Lateral Epicondylitis Treatment High Intensive Laser Therapy and Extracorporeal Shock Wave Therapy

Not Applicable

Completed

• Conditions: Lateral Epicondylitis
• Interventions: Device: high intensive laser; Device: extracorporeal shock wave therapy

• Registration Number: NCT06301152
• Lead Sponsor: Ankara City Hospital Bilkent

Brief Summary

Objectives: This study aims to evaluate and compare the short-term efficacy of high-intensity laser therapy (HILT) and extra corporeal shock wave therapy(ESWT) on pain, sensitivity, handgrip strength, and functions in the treatment of lateral epicondylitis (LE).

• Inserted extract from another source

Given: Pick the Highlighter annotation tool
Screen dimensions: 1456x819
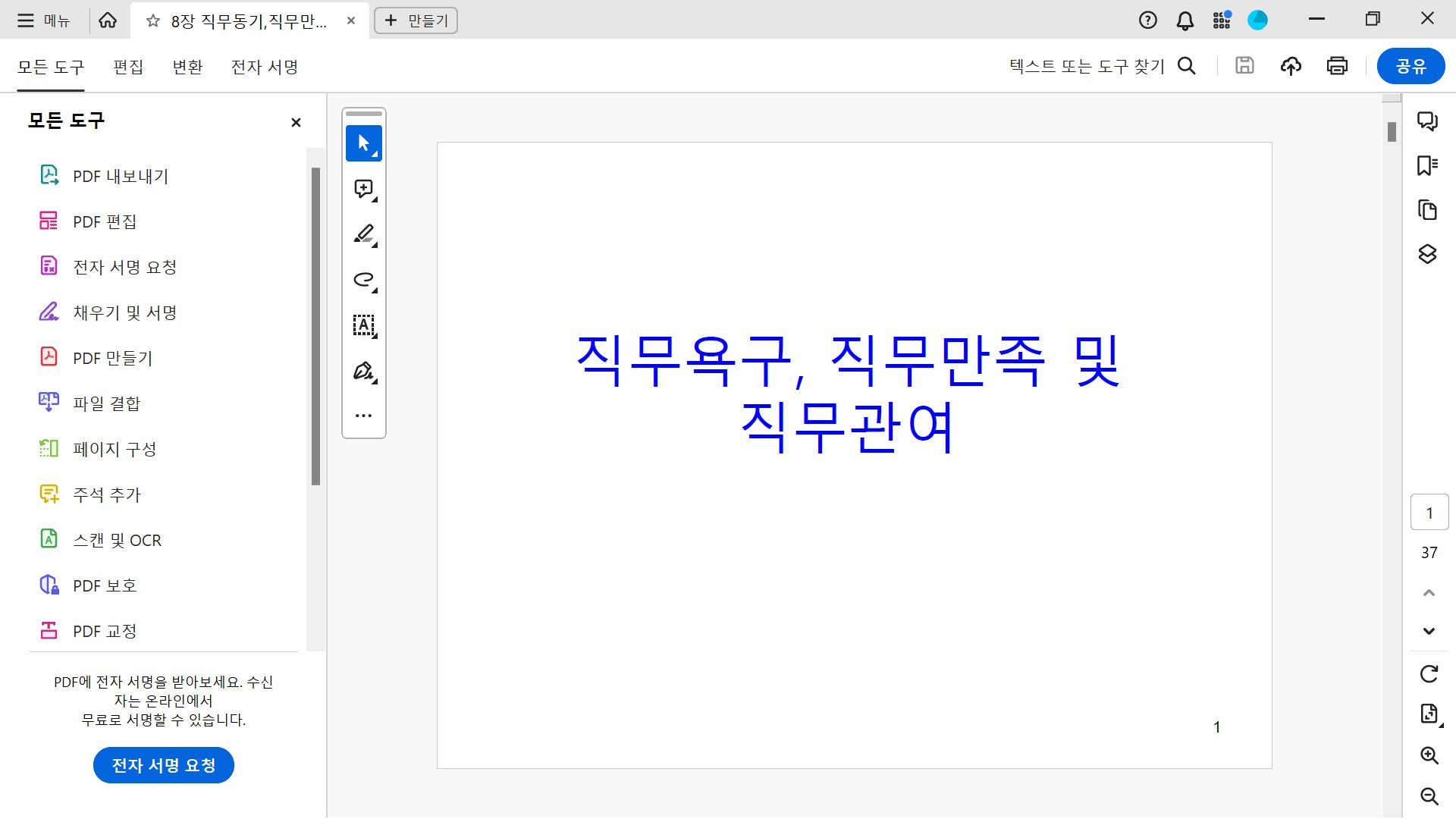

Material and methods: Forty five participants (age range, 18 to 65 years) with unilateral elbow pain were randomized into two groups. HILT group (n = 22) and the ESWT group (n = 23). The HILT and ESWT were administered three times a week for three weeks, and each treatment was combined with exercises. All patients in both groups were evaluated with ultrasonography for common extensor tendon(CET) thickness. A visual analog scale (VAS), Quick Disabilities of the Arm, Shoulder, and Hand (QDASH), and hand grip strength test were used to evaluate the patients before, one, and six weeks after treatment.

Detailed Description

Not available

Study Timeline

• Study Start: 2022-09-01
• Primary Completion: 2022-10-01
• Study Completion: 2023-05-30
• Study First Submitted: 2024-02-21
• Status Verified: 2024-03
• Study First Submitted QC: 2024-03-07
• Last Update Submitted: 2024-03-07
• Study First Posted: 2024-03-08
• Last Update Posted: 2024-03-08

Recruitment & Eligibility

• Status: COMPLETED
• Sex: All
• Target Recruitment: 40

Inclusion Criteria

• Clinical diagnosis of Lateral epicondylitis
• Age >18

Exclusion Criteria

• Operation history about elbow
• Received physical therapy, or had a steroid injection to the elbow in the three months
• Cervical radiculopathy,
• Elbow deformities,
• Fibromyalgia syndrome,
• Carpal tunnel syndrome,
• Neurological impairments in the upper extremity,
• Chronic inflammatory conditions,
• Hemophilia,
• Pregnant,
• History of malignancy

Study & Design

• Study Type: INTERVENTIONAL
• Study Design: PARALLEL

Arm && Interventions

Group	Intervention	Description
high intensive laser	high intensive laser	high-intensity laser was applied 3 times in a week, for three weeks, total of 9 sessions
extracorporeal shock wave therapy	extracorporeal shock wave therapy	extracorporeal shock wave therapy was applied once a week, for three weeks total of 3 sessions

Primary Outcome Measures

Name	Time	Method
Visual analog scale	Baseline, 1 week and 6 weeks	score 0-10, 0 minimum value, mean is no pain, score 10 is maximum value, pain is very severe

Secondary Outcome Measures

Name	Time	Method
Quick Disability Arm, Shoulder and Hand questionary,	Baseline, 1 week and 6 weeks	Quick Disability Arm, Shoulder and Hand questionary, minimum score 0 maximum score 100, high score value is associated with poor functional status
hand grip strength	Baseline, 1 week and 6 weeks	evaluates the maximum isometric contraction strength of hand and forearm muscles, 20-69 age male 47-40kg, female 30-24kg is normal value. ow value is associated with poor function
musculoskeletal ultrasonography	Baseline, 1 week and 6 weeks	common extensor tendon thickness;\>0.40-0.41cm measurement result is associated with thickening of the tendon

Trial Locations

Locations (1)

Emine Esra Bilir; 🇹🇷 Ankara, Çankaya, Turkey